## BEGIN Passage
I began to read my Bible every day, in an effort to grow closer to God and so I would fit in. But this was simply a habit that I found myself easily putting on and off when I came home for Christmas or summer breaks. I was living in two worlds, one at college and one at home. I blamed my change in behavior on many different things, but I still felt I was a Christian and was saved.
“Up until this point, I had hardly ever read my Bible outside of church.”
After graduating, I began attending the Lehigh Valley Baptist Church in Emmaus, PA. I began hearing things I had never heard before, such as analyzing your salvation to make sure you were saved. There had been many times I had doubted my salvation in high school and college, but I always felt that Satan was just attacking me. However, now as I heard the messages and examined my heart, I doubted the reality of my conversion.
Soon I began doing a Bible study, and through the study and the services, I became more concerned that maybe I truly was not saved. But I kept pushing it out of my mind, not willing to admit to myself that I was living a lie. The day before I was to do the final Bible study, I came to the point where I verbally admitted to my mom that maybe I was not saved. Having to say that to someone was a very hard thing for me to do. It was a verbal admission that something was not right.
## END Passage
## BEGIN Rows
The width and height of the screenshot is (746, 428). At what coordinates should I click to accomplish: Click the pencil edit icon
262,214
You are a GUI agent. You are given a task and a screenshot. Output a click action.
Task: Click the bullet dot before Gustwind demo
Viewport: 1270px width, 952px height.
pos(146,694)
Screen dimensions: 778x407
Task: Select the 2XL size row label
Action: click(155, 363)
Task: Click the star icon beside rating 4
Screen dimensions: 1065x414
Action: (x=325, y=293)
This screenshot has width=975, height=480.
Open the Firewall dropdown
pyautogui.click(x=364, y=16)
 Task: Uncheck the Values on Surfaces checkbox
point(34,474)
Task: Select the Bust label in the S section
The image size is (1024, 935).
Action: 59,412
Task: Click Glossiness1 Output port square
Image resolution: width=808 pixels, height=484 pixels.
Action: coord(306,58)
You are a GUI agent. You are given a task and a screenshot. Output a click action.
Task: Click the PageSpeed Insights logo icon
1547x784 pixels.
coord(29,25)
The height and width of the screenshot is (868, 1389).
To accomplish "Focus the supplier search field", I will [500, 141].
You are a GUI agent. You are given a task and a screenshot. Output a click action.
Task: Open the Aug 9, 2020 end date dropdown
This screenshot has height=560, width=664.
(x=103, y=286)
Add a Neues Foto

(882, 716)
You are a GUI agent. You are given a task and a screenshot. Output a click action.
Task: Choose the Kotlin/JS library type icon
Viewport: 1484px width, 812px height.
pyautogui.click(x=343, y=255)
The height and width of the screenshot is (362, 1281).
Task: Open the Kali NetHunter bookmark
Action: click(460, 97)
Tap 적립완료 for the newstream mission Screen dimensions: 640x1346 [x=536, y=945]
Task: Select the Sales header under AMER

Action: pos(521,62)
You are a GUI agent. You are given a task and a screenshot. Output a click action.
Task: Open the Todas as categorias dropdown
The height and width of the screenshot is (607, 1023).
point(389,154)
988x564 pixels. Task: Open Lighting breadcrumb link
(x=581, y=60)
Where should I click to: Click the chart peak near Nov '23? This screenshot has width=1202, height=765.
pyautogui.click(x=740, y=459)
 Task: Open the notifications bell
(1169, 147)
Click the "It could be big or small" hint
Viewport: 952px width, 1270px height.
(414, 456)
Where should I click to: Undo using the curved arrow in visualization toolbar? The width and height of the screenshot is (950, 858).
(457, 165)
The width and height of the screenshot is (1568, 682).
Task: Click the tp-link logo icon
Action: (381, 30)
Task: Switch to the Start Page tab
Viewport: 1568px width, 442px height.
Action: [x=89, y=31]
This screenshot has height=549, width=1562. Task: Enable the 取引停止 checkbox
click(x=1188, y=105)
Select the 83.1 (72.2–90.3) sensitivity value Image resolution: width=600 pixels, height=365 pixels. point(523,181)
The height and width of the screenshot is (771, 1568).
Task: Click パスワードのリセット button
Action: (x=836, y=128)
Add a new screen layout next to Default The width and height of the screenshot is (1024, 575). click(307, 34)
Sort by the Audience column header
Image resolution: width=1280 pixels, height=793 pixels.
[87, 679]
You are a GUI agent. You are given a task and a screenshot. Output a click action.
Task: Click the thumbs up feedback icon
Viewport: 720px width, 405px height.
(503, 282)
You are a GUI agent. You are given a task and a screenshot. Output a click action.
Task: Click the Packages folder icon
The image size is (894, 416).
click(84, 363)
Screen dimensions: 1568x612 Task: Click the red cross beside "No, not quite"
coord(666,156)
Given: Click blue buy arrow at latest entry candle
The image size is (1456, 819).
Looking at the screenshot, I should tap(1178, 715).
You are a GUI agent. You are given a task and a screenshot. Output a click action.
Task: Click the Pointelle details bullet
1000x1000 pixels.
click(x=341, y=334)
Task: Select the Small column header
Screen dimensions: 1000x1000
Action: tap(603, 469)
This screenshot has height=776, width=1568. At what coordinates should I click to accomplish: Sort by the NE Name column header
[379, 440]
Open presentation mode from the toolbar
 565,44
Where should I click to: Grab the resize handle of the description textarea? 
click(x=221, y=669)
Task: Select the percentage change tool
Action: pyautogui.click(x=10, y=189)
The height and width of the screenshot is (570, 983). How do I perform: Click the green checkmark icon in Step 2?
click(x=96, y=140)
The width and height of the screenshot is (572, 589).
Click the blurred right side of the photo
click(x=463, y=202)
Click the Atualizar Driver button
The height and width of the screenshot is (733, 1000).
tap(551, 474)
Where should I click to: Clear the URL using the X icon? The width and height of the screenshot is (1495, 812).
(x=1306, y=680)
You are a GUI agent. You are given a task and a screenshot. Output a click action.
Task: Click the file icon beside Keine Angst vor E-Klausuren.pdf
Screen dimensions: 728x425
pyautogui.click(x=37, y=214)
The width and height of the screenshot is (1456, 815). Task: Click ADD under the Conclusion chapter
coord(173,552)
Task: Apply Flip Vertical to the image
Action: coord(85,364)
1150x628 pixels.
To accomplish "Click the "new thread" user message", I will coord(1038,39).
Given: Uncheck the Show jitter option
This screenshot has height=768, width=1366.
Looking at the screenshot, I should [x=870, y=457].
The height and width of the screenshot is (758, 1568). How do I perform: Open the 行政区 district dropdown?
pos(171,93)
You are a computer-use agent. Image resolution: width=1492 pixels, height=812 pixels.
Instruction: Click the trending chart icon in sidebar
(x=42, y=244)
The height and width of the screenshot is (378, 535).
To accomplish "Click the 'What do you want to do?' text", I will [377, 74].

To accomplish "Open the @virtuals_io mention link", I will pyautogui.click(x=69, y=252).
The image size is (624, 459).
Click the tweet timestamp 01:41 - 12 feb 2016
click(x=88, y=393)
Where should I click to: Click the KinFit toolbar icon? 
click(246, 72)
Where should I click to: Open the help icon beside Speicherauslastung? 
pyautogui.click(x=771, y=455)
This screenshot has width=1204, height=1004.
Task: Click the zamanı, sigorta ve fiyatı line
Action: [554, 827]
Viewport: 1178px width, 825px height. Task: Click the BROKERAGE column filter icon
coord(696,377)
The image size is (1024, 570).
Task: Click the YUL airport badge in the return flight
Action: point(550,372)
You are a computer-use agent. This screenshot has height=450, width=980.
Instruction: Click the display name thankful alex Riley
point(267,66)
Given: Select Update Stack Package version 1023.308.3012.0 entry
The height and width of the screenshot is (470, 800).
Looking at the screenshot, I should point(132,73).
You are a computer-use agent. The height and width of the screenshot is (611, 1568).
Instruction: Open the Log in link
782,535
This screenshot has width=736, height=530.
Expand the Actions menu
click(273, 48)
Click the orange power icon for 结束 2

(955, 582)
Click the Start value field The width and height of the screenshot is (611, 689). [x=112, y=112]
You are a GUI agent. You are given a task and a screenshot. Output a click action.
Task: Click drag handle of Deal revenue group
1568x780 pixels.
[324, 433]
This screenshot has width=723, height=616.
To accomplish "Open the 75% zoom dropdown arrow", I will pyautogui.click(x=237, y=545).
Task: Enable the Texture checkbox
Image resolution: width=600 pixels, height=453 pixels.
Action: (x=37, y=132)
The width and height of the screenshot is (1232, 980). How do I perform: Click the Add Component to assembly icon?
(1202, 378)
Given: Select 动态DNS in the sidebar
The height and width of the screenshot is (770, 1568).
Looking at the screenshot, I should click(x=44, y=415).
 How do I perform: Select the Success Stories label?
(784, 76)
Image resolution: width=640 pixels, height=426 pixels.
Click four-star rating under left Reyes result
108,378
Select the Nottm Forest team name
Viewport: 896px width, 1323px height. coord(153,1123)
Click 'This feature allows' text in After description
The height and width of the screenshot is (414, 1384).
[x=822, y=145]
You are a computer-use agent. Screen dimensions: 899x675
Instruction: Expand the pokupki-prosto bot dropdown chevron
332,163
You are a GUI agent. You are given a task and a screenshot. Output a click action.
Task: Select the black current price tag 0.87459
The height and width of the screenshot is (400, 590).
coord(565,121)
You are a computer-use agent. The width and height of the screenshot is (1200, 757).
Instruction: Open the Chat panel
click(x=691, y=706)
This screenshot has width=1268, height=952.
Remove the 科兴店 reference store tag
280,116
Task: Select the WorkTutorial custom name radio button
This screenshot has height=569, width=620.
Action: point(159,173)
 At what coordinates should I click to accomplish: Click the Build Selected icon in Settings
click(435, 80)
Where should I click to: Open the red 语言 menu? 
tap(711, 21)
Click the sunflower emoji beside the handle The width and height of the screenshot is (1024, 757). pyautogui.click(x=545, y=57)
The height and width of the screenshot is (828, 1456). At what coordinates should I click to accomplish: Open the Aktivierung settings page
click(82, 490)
## END Rows
Required work —
a – Answer these questions about the passage on doubting salvation:
(i) Which church did the writer start attending after graduating?
(ii) At what times did the writer find the habit of daily Bible reading easy to drop?
(iii) To whom did the writer first say aloud that maybe they were not saved?
b – Carry on the passage about doubting salvation from the point where it stops.

Set of answers —
a –
(i) The Lehigh Valley Baptist Church in Emmaus, PA.
(ii) When coming home for Christmas or summer breaks.
(iii) The writer's mom.

b –
I completed the Bible study late on Monday afternoon, and that same night, I began to seriously analyze my life as a Christian. Over the next two days, I spent hours alone with God, studying His Word and asking Him to allow me to see myself as He saw me. The Lord showed me that my life held none of the outward evidences or inner motives that a Christian should possess. He also showed me that after my earlier profession of salvation, my life had not changed, but that I had continued in the path that I had chosen.
“He also showed me that after my earlier profession of salvation, my life had not changed, but that I had continued in the path that I had chosen.”
The Lord showed me myself through His eyes. I was a sinner who was lost and on my way to hell. I was an enemy of God. My head was full of the knowledge of God, but my heart was full of myself and was empty of God. The Lord showed me that I had been lying to myself and leading a hypocritical life that only He could change.
If anyone had challenged my testimony before this time, I would have defended myself, claiming I was saved. But the Lord was challenging me, and I had nothing with which to defend myself. I knew I no longer wanted to be an empty shell that was living a lie, and I no longer desired to be an enemy of God. I wanted my sins to be forgiven. I recognized my need to have a real relationship with Him.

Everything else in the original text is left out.